EXCERPT ::
— Start —
Tennessee Johnson
Bio-pic about Andrew Johnson, the 17th President of the United States. Johnson's rather low on the to tum pool of presidents you'd expect to see depicted in film, and enough of a divisive one that there was some protest regarding the films release. This treatment is as close as your probably going to get to hagiography of Johnson in celluloid, who was by most accounts a very flawed and a difficult man. Johnson was stubborn, had a notorious temper, was prone to drink, and of course was a racist, but he did have an abiding, almost fetishistic love for the Constitution (he was even buried with a copy). It was Johnson's loyalty to that document that lead the southern Democrat to defy the south, being the only Senator from a seceding state not to resign his seat in congress. Johnson would serve in Lincolns army, and as military Governor of the state in which he once held the position by election. Lincoln taped Johnson to be his running mate in 1864 as a sort reconciliatory gesture to the South, no one in party circles ever wanted him to be President. But Lincoln was killed so he assumed that office, and much to the radical Republicans chagrin didn't take to being controlled from behind the scenes. Major power players in the Party conspired to have him impeached on what amounted to little more then technical grounds, but Johnson fought back and managed to retain his office by one vote.
— End —
REQUIREMENT 1 :: According to the Tennessee Johnson text, why did Johnson, a southern Democrat, keep his Senate seat when his state seceded?
REQUIREMENT 2 :: Condense the paragraph beginning "Bio-pic about Andrew Johnson" from the Tennessee Johnson text into a bulleted list that keeps its main facts.
REQUIREMENT 3 ::
Answer these questions using the Tennessee Johnson text:
(a) Which number president was Andrew Johnson?
(b) What was Johnson buried with?
(c) By how many votes did Johnson keep his office?

MATERIAL SUPPLIED ::
— Start —
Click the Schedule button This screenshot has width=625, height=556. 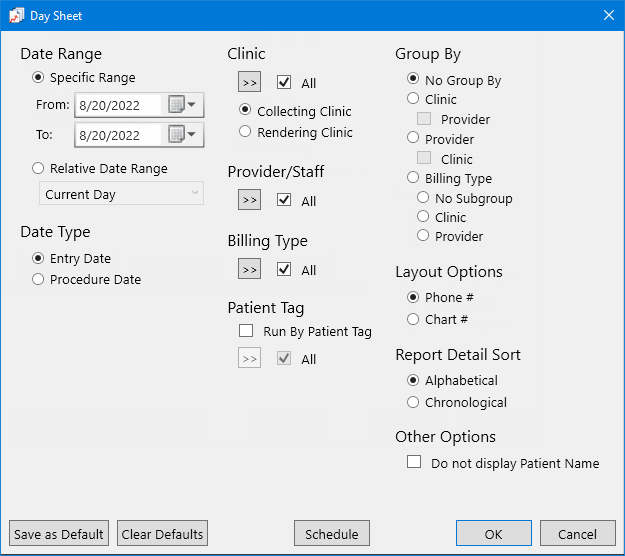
— End —
— Start —
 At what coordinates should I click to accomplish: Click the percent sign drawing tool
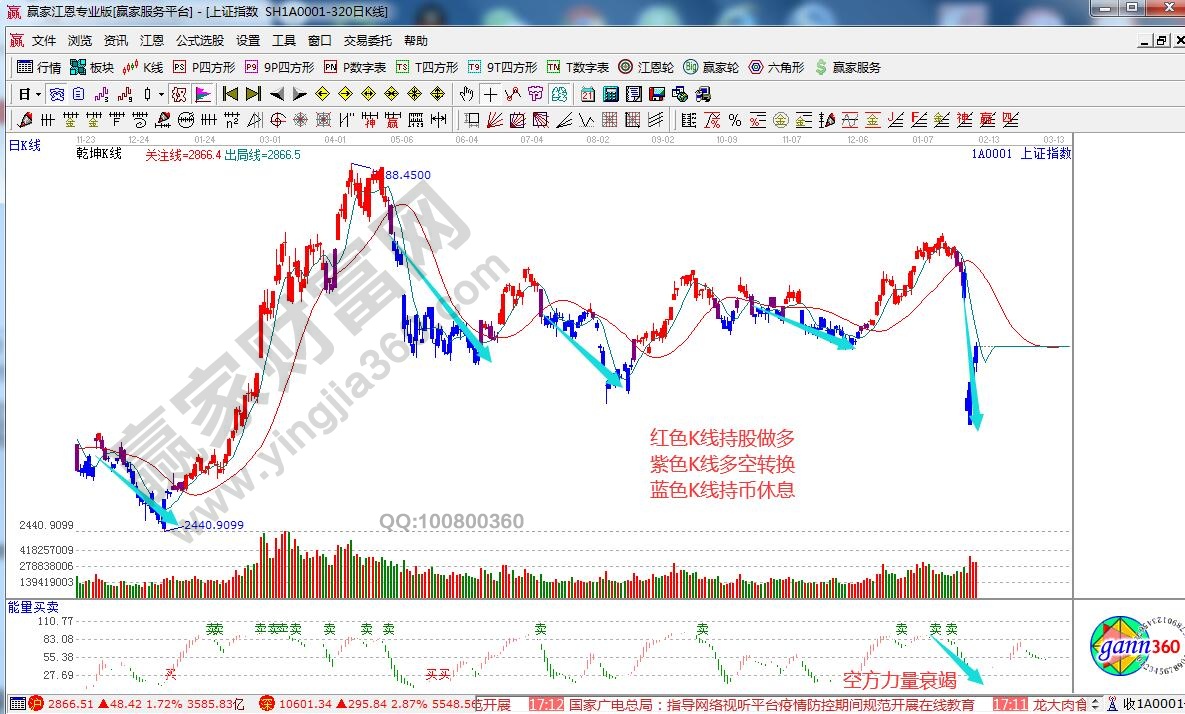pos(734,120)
— End —
— Start —
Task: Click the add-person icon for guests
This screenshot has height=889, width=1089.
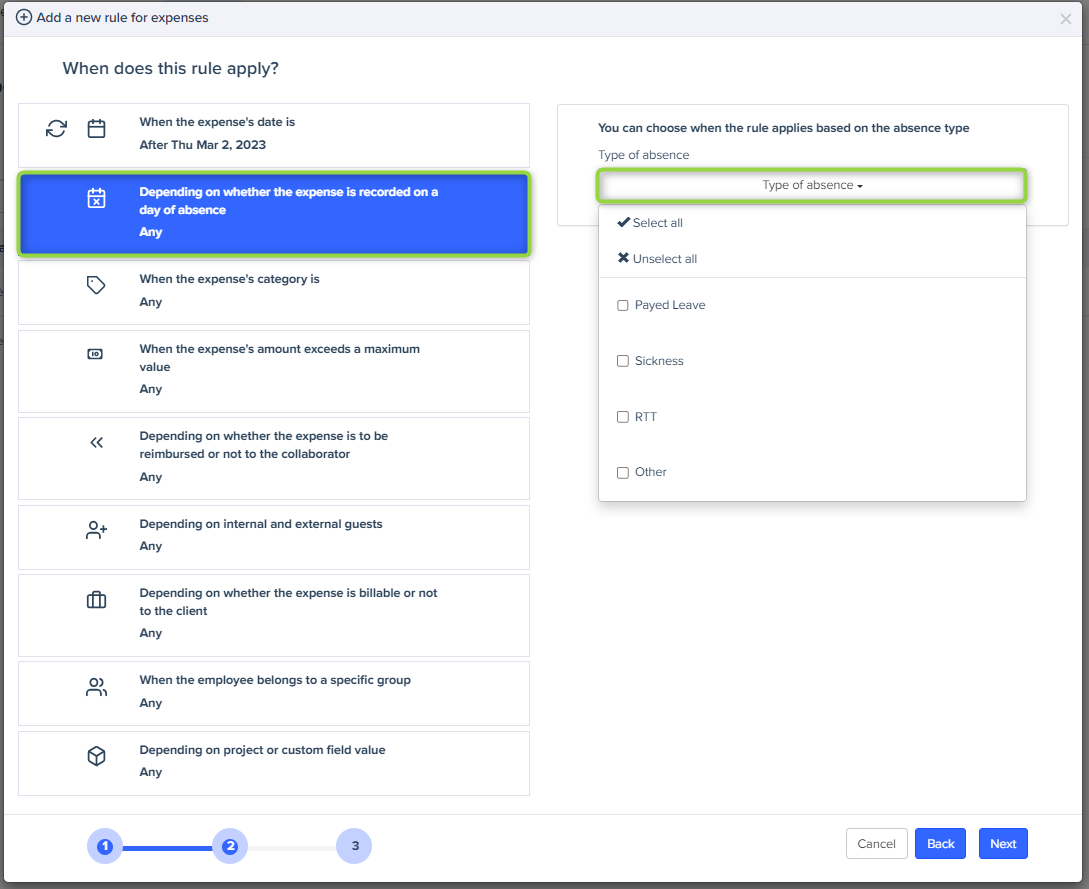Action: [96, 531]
— End —
EXERCISE OUTPUT 1 :: His loyalty to the Constitution led him to defy the South. He became the only Senator from a seceding state who did not resign his seat in Congress.

EXERCISE OUTPUT 2 ::
- The film is a biopic of Andrew Johnson, the 17th President of the United States.
- Johnson is not a president many would expect to see on film, and he was divisive enough that the film's release drew some protest.
- The film is about as close to hagiography of Johnson as cinema is likely to get, though by most accounts he was a deeply flawed and difficult man.
- He was stubborn, had a notorious temper, was prone to drink, and was a racist.
- He loved the Constitution and was even buried with a copy.
- That loyalty led him to defy the South. He was the only Senator from a seceding state who did not resign his seat.
- He served in Lincoln's army and as military Governor of the state where he had once held that office by election.
- Lincoln chose him as his 1864 running mate as a reconciliatory gesture to the South. No one in party circles wanted him to become President.
- After Lincoln was killed, Johnson took office and, to the chagrin of the radical Republicans, refused to be controlled from behind the scenes.
- Party power players conspired to impeach him on largely technical grounds, but he fought back and kept his office by one vote.

EXERCISE OUTPUT 3 ::
(a) The 17th.
(b) A copy of the Constitution.
(c) One vote.